The wealth of information available to today’s energy professionals can seem overwhelming at times. With so much coming at you at once, where should you direct your attention? Each issue, energy.ink’s Data Dive features one informational report, study or survey worthy of closer inspection.
According to an article in Fast Company, we may soon be able to recycle cardboard boxes into biofuel. This breakthrough would further reduce garbage and the current glut of cardboard in recycling centers, and provide another path to a greener future.
Cardboard is made from lignocellulose, or plant matter, which is considered the most abundant raw material for the production of biofuels. Lignocellulose contains the sugars xylose and glucose, the latter of which is a building block for biofuels.
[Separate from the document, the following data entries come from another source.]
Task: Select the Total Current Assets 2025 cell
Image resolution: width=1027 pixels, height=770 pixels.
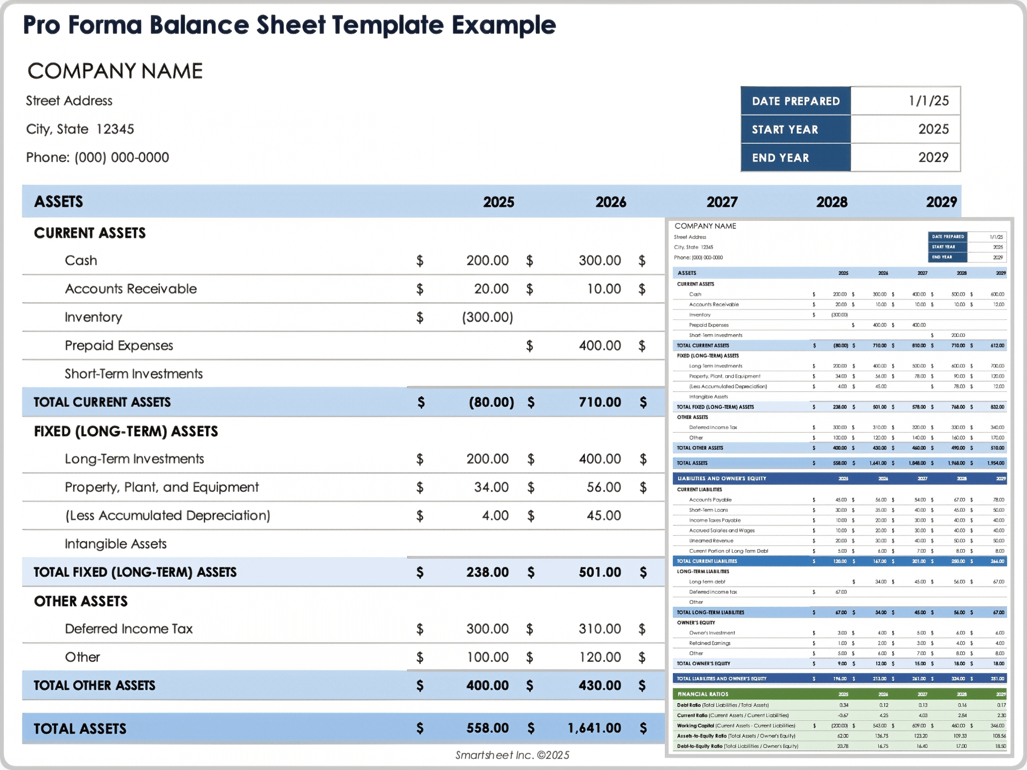Action: pos(490,402)
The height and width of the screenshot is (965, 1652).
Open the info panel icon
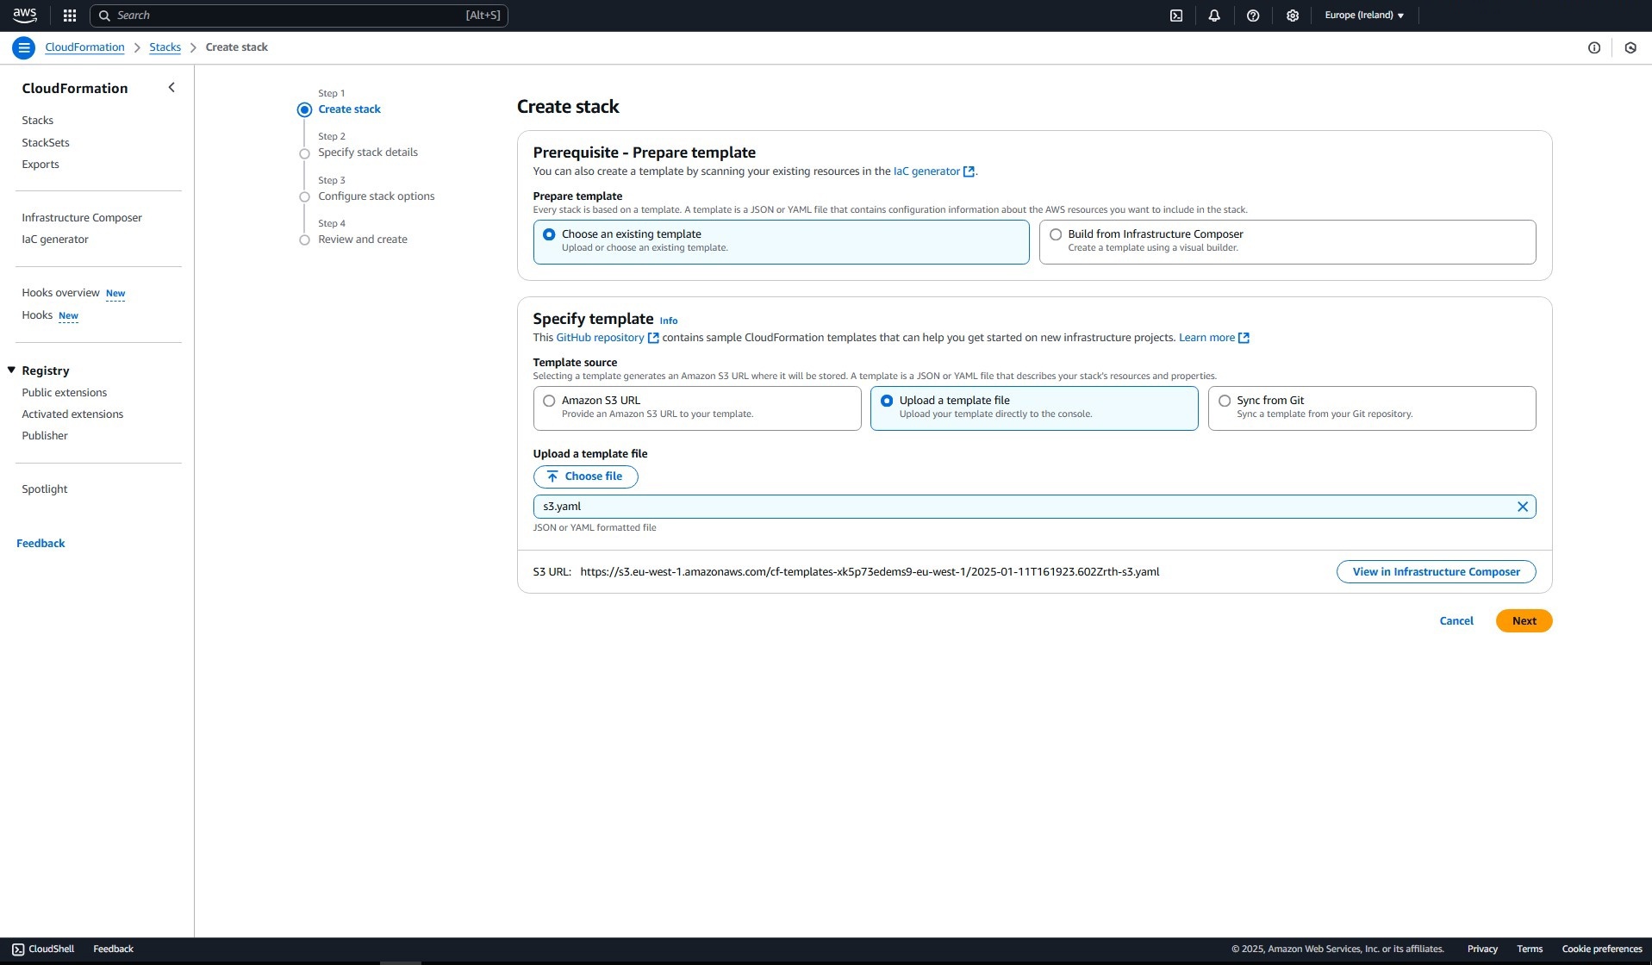(x=1593, y=48)
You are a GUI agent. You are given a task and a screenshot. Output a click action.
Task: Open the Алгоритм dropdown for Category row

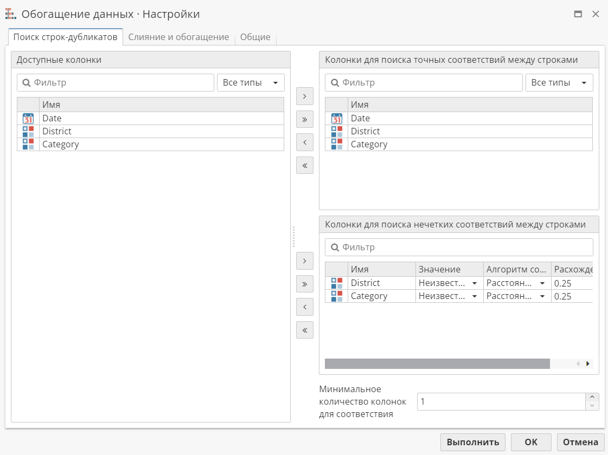click(x=542, y=296)
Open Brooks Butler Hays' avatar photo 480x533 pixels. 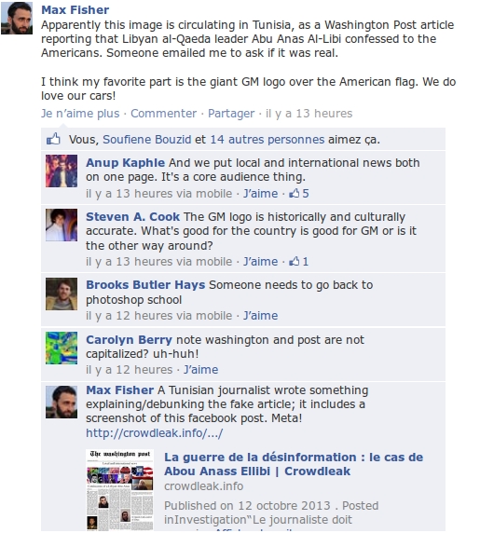coord(62,294)
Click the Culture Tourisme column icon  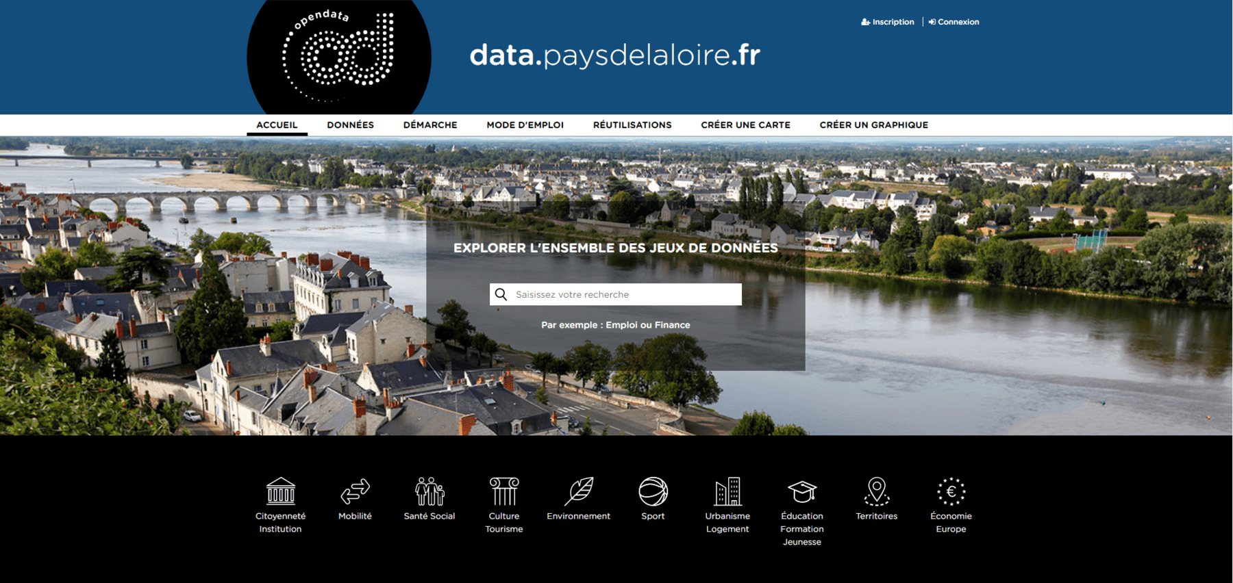(x=504, y=491)
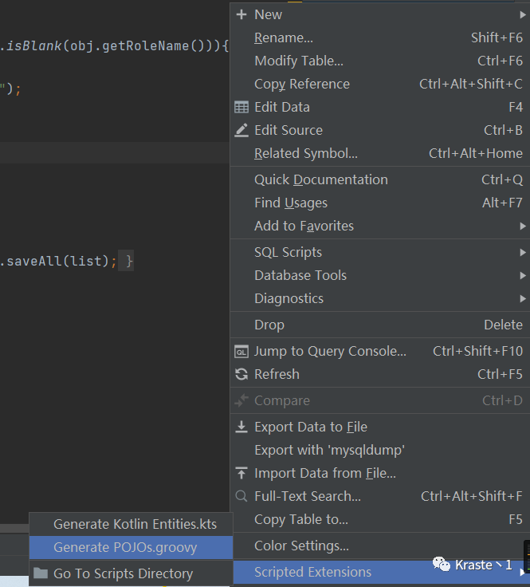Click the Export Data download icon

[241, 427]
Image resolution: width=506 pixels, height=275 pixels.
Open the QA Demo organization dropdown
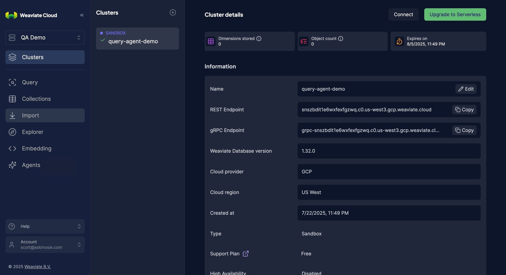(x=45, y=37)
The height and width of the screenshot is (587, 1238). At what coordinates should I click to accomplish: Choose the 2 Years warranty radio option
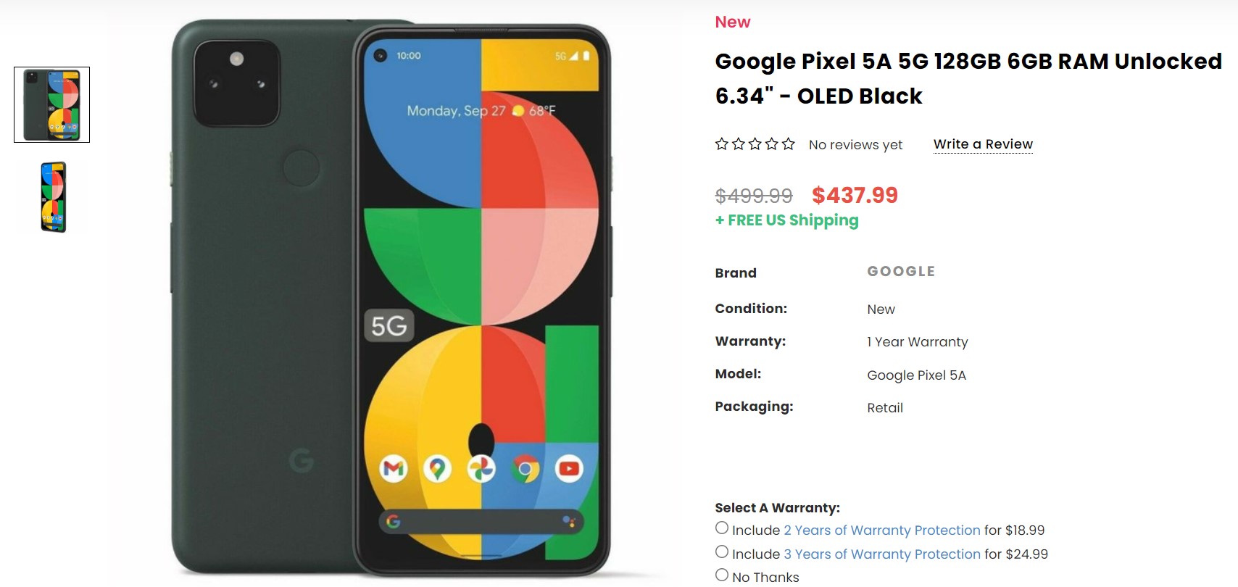(722, 528)
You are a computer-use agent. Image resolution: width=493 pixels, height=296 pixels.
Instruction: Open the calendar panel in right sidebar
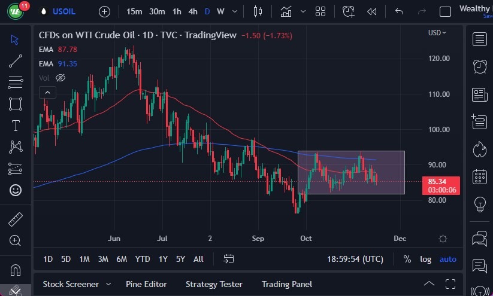tap(479, 176)
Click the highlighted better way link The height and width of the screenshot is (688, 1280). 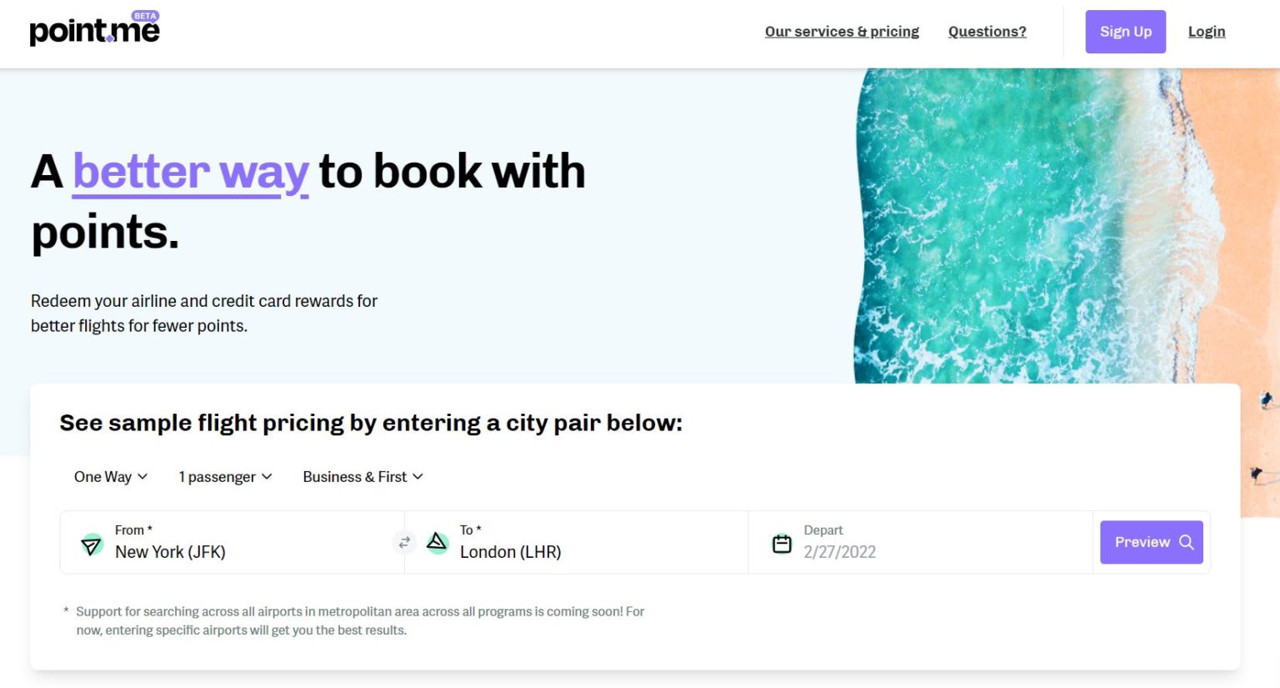(x=190, y=171)
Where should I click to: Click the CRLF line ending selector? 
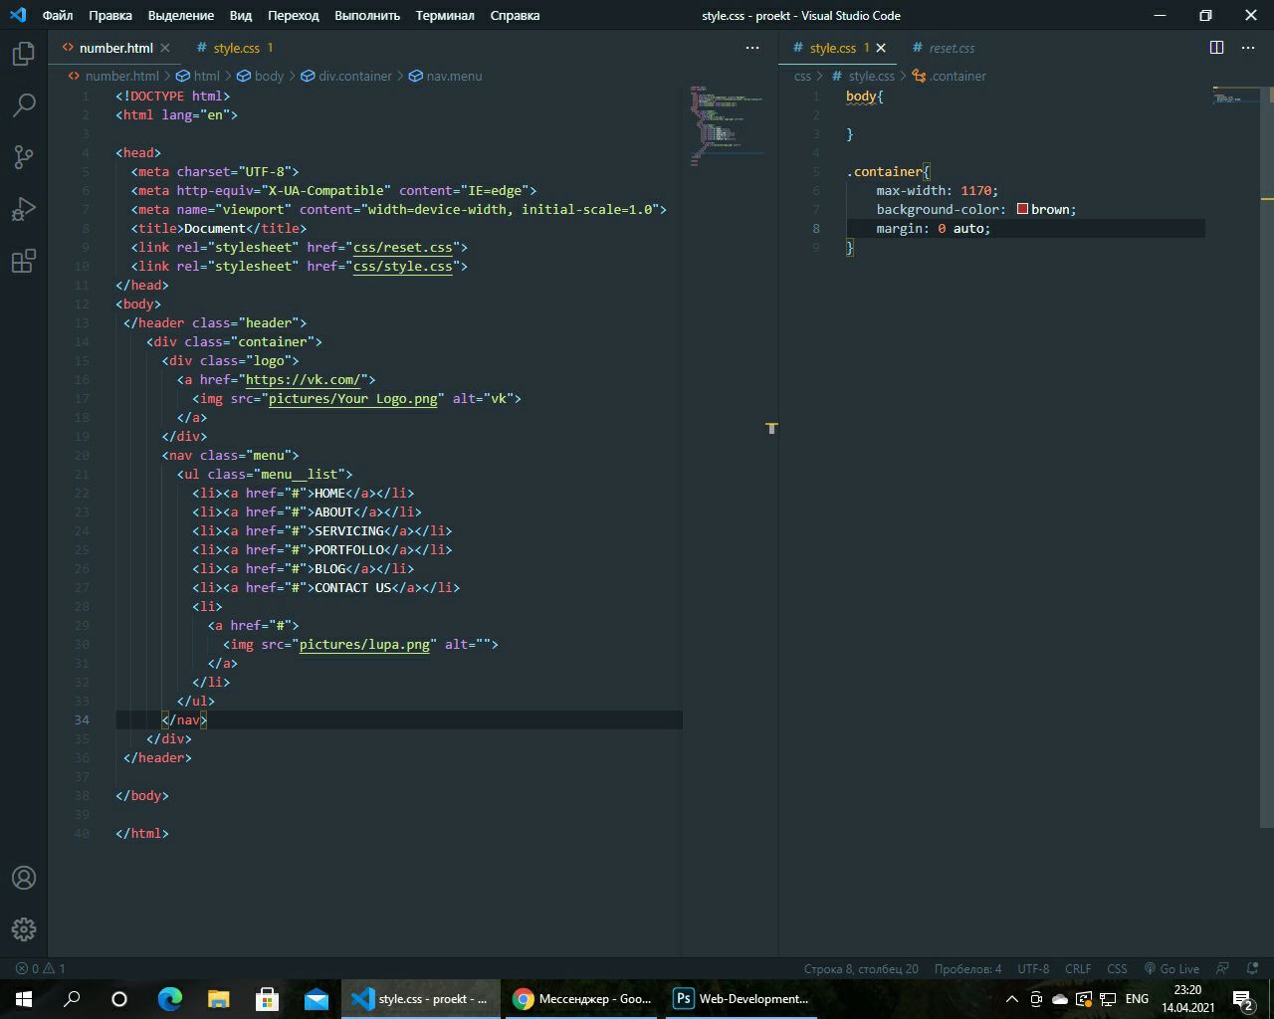1077,968
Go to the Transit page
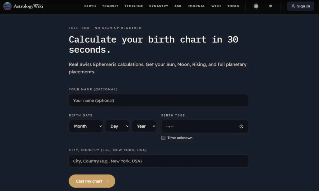 [x=110, y=6]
Unfortunately, about one-third of the sugar inside cardboard is xylose, which, historically, has been extremely difficult to use in biofuel production. However, that may be about to change.
Scientists at the Clean Energy Research Center, Korea Institute of Science and Technology (KIST) in Seoul have developed a microorganism that can convert both xylose and glucose from lignocellulose into lipids that can be used in biodiesel. In laymen’s terms, the scientists bred yeast that turns the sugar in cardboard into fat for biodiesel.
If this method can be proven successful at commercial scale, it would be useful not only for recycling cardboard and paper, but any cellulosic biomass. Therefore, the implications for plant-based biodiesel could be as broad as those of the “DIY decontaminant” energy.ink covered last issue, which efficiently converts used cooking oil to biofuel.
Something to consider while walking those boxes to the curb next recycling day.